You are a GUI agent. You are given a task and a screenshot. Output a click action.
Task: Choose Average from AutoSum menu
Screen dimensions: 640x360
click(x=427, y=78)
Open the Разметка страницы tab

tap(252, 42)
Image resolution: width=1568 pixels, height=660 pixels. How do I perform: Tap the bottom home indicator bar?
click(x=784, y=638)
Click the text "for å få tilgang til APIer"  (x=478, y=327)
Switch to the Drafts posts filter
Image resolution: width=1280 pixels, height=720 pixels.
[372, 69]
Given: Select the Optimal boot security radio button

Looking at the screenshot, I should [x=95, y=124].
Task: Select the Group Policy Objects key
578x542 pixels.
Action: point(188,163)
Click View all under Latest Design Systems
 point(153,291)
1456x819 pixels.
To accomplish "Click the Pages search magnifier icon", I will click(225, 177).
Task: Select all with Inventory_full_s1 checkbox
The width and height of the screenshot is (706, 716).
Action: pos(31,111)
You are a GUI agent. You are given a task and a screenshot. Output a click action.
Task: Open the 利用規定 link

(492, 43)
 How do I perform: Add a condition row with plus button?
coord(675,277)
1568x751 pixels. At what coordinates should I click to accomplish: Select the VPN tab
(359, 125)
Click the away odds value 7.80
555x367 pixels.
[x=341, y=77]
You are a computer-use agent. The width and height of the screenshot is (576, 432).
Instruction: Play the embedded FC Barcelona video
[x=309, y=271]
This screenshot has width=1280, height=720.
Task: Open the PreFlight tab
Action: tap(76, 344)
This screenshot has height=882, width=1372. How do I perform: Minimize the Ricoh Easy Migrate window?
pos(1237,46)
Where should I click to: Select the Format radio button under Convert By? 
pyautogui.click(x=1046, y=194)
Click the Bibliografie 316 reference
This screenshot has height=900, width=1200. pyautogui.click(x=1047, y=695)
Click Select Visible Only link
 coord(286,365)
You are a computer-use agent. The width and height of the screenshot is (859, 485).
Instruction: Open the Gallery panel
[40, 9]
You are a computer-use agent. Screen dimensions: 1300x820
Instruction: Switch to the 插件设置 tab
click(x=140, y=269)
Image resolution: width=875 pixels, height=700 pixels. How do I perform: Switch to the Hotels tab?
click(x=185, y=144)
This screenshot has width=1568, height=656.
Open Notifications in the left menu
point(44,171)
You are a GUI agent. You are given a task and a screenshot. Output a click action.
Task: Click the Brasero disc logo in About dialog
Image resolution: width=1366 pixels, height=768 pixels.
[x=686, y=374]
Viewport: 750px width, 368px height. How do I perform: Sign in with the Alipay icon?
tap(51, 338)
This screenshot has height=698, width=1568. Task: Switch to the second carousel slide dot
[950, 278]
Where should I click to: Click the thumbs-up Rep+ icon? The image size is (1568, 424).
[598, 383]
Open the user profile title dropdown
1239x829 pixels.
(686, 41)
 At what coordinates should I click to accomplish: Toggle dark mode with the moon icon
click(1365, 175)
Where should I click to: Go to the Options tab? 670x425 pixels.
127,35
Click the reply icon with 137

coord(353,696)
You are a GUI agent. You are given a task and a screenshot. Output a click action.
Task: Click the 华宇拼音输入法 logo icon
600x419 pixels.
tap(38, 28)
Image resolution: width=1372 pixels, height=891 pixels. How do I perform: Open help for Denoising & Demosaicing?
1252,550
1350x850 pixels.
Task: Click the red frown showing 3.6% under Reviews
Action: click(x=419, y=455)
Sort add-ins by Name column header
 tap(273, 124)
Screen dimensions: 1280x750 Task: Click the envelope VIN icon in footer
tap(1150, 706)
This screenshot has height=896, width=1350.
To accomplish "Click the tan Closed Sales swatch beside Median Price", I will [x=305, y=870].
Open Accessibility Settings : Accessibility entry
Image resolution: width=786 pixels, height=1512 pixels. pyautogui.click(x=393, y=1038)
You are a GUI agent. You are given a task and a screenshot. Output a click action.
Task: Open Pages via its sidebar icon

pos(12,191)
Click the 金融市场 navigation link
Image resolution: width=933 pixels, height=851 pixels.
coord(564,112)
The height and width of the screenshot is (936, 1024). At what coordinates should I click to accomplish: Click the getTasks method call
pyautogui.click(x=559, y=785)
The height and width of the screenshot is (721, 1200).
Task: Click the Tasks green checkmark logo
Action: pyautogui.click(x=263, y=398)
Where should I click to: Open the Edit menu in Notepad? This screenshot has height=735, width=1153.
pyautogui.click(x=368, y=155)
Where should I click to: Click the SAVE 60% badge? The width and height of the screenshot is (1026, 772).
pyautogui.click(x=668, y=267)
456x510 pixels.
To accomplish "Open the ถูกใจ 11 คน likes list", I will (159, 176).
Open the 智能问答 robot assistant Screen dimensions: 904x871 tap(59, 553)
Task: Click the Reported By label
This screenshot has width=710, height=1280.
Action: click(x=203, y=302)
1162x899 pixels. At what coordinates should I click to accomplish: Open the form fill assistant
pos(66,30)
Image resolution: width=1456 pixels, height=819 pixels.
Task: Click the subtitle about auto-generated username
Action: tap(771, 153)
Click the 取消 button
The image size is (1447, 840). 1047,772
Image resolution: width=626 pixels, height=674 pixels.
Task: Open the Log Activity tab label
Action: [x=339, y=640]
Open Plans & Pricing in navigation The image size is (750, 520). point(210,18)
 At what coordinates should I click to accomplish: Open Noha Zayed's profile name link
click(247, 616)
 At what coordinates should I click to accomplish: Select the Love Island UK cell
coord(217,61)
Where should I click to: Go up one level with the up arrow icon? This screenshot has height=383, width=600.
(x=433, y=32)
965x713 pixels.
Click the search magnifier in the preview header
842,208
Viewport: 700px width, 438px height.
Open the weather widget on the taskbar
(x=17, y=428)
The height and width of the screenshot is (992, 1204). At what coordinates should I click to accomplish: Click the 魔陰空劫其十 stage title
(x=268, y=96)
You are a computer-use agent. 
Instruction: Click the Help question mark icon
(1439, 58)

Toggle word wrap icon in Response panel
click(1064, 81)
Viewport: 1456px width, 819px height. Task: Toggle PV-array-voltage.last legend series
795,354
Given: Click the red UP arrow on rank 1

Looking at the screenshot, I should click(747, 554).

+---+

[Task description]: Duplicate all of the lines above verbatim, from the first to the last.

[Worked answer]:
You are a GUI agent. You are given a task and a screenshot. Output a click action.
Task: Choose Average from AutoSum menu
Screen dimensions: 640x360
click(x=427, y=78)
Open the Разметка страницы tab

tap(252, 42)
Image resolution: width=1568 pixels, height=660 pixels. How do I perform: Tap the bottom home indicator bar?
click(x=784, y=638)
Click the text "for å få tilgang til APIer"  (x=478, y=327)
Switch to the Drafts posts filter
Image resolution: width=1280 pixels, height=720 pixels.
[372, 69]
Given: Select the Optimal boot security radio button

Looking at the screenshot, I should [x=95, y=124].
Task: Select the Group Policy Objects key
578x542 pixels.
Action: point(188,163)
Click View all under Latest Design Systems
 point(153,291)
1456x819 pixels.
To accomplish "Click the Pages search magnifier icon", I will click(225, 177).
Task: Select all with Inventory_full_s1 checkbox
The width and height of the screenshot is (706, 716).
Action: pos(31,111)
You are a GUI agent. You are given a task and a screenshot. Output a click action.
Task: Open the 利用規定 link

(492, 43)
 How do I perform: Add a condition row with plus button?
coord(675,277)
1568x751 pixels. At what coordinates should I click to accomplish: Select the VPN tab
(359, 125)
Click the away odds value 7.80
555x367 pixels.
[x=341, y=77]
You are a computer-use agent. The width and height of the screenshot is (576, 432).
Instruction: Play the embedded FC Barcelona video
[x=309, y=271]
This screenshot has width=1280, height=720.
Task: Open the PreFlight tab
Action: tap(76, 344)
This screenshot has height=882, width=1372. How do I perform: Minimize the Ricoh Easy Migrate window?
pos(1237,46)
Where should I click to: Select the Format radio button under Convert By? 
pyautogui.click(x=1046, y=194)
Click the Bibliografie 316 reference
This screenshot has height=900, width=1200. pyautogui.click(x=1047, y=695)
Click Select Visible Only link
 coord(286,365)
You are a computer-use agent. The width and height of the screenshot is (859, 485).
Instruction: Open the Gallery panel
[40, 9]
You are a computer-use agent. Screen dimensions: 1300x820
Instruction: Switch to the 插件设置 tab
click(x=140, y=269)
Image resolution: width=875 pixels, height=700 pixels. How do I perform: Switch to the Hotels tab?
click(x=185, y=144)
This screenshot has width=1568, height=656.
Open Notifications in the left menu
point(44,171)
You are a GUI agent. You are given a task and a screenshot. Output a click action.
Task: Click the Brasero disc logo in About dialog
Image resolution: width=1366 pixels, height=768 pixels.
[x=686, y=374]
Viewport: 750px width, 368px height. How do I perform: Sign in with the Alipay icon?
tap(51, 338)
This screenshot has height=698, width=1568. Task: Switch to the second carousel slide dot
[950, 278]
Where should I click to: Click the thumbs-up Rep+ icon? The image size is (1568, 424).
[598, 383]
Open the user profile title dropdown
1239x829 pixels.
(686, 41)
 At what coordinates should I click to accomplish: Toggle dark mode with the moon icon
click(1365, 175)
Where should I click to: Go to the Options tab? 670x425 pixels.
127,35
Click the reply icon with 137

coord(353,696)
You are a GUI agent. You are given a task and a screenshot. Output a click action.
Task: Click the 华宇拼音输入法 logo icon
600x419 pixels.
tap(38, 28)
Image resolution: width=1372 pixels, height=891 pixels. How do I perform: Open help for Denoising & Demosaicing?
1252,550
1350x850 pixels.
Task: Click the red frown showing 3.6% under Reviews
Action: click(x=419, y=455)
Sort add-ins by Name column header
 tap(273, 124)
Screen dimensions: 1280x750 Task: Click the envelope VIN icon in footer
tap(1150, 706)
This screenshot has height=896, width=1350.
To accomplish "Click the tan Closed Sales swatch beside Median Price", I will [x=305, y=870].
Open Accessibility Settings : Accessibility entry
Image resolution: width=786 pixels, height=1512 pixels. pyautogui.click(x=393, y=1038)
You are a GUI agent. You are given a task and a screenshot. Output a click action.
Task: Open Pages via its sidebar icon

pos(12,191)
Click the 金融市场 navigation link
Image resolution: width=933 pixels, height=851 pixels.
coord(564,112)
The height and width of the screenshot is (936, 1024). At what coordinates should I click to accomplish: Click the getTasks method call
pyautogui.click(x=559, y=785)
The height and width of the screenshot is (721, 1200).
Task: Click the Tasks green checkmark logo
Action: pyautogui.click(x=263, y=398)
Where should I click to: Open the Edit menu in Notepad? This screenshot has height=735, width=1153.
pyautogui.click(x=368, y=155)
Where should I click to: Click the SAVE 60% badge? The width and height of the screenshot is (1026, 772).
pyautogui.click(x=668, y=267)
456x510 pixels.
To accomplish "Open the ถูกใจ 11 คน likes list", I will (159, 176).
Open the 智能问答 robot assistant Screen dimensions: 904x871 tap(59, 553)
Task: Click the Reported By label
This screenshot has width=710, height=1280.
Action: click(x=203, y=302)
1162x899 pixels. At what coordinates should I click to accomplish: Open the form fill assistant
pos(66,30)
Image resolution: width=1456 pixels, height=819 pixels.
Task: Click the subtitle about auto-generated username
Action: tap(771, 153)
Click the 取消 button
The image size is (1447, 840). 1047,772
Image resolution: width=626 pixels, height=674 pixels.
Task: Open the Log Activity tab label
Action: [x=339, y=640]
Open Plans & Pricing in navigation The image size is (750, 520). point(210,18)
 At what coordinates should I click to accomplish: Open Noha Zayed's profile name link
click(247, 616)
 At what coordinates should I click to accomplish: Select the Love Island UK cell
coord(217,61)
Where should I click to: Go up one level with the up arrow icon? This screenshot has height=383, width=600.
(x=433, y=32)
965x713 pixels.
Click the search magnifier in the preview header
842,208
Viewport: 700px width, 438px height.
Open the weather widget on the taskbar
(x=17, y=428)
The height and width of the screenshot is (992, 1204). At what coordinates should I click to accomplish: Click the 魔陰空劫其十 stage title
(x=268, y=96)
You are a computer-use agent. 
Instruction: Click the Help question mark icon
(1439, 58)

Toggle word wrap icon in Response panel
click(1064, 81)
Viewport: 1456px width, 819px height. Task: Toggle PV-array-voltage.last legend series
795,354
Given: Click the red UP arrow on rank 1

Looking at the screenshot, I should click(747, 554).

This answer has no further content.